→ **Page text**:
No interest: you can't even get her number or a single text back or you get an outright rejection.

Low Interest: you have to do 100% of the work and put in tons of effort for slow progress. This would be the girl you have to double or triple text to keep the conversation going. Expect to get flaked on the first few times you make plans. More likely to block you than date you.

Medium interest: this would be the standard dating experience. Up to one flake, 3-4 dates for sex, don't go too slow or you'll get friendzoned, don't go too fast or her ASD will call you a fvckboy, etc.

High interest: this is the holy grail of dating. You can get her on a date immediately and get her into bed quickly and smoothly. No flaking, ghosting, drama, time wasting, excessive money spent, etc. She might even do the work for you (ask you for the date, offer her number, want to go back to your place, etc.)
I'm glad you defined the terms. When I first started coming to SoSuave in 2008 I was the guy that experienced a lot of low interest and some medium interest. Slowly, I increased my SMV. I recognized the low interest and stopped entertaining them. I put up with the medium interest to get me thru a dry spell and finally started getting girls that showed high interest. The last 4yrs of me being single, it was almost all high interest women.

You guys need to take stock of your own SMV. Be honest with yourself. Hold yourself accountable. Put in the work. Thats the only way you get to be a top 30% guy. Lots of doors open once you make it.

→ **Exercise data**:
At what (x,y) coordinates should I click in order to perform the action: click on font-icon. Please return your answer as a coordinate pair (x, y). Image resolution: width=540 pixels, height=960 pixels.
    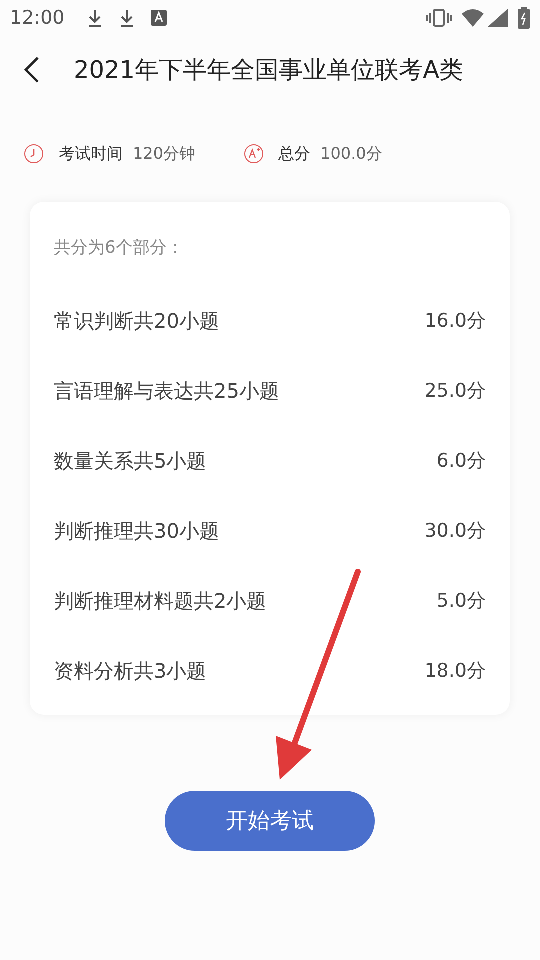
    Looking at the image, I should click on (158, 18).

→ **Exercise prompt**:
Translate this sentence from the dating forum post into Spanish: "I'm glad you defined the terms." The data can be left aside; nothing here depends on it.

→ **Task output**:
Me alegra que hayas definido los términos.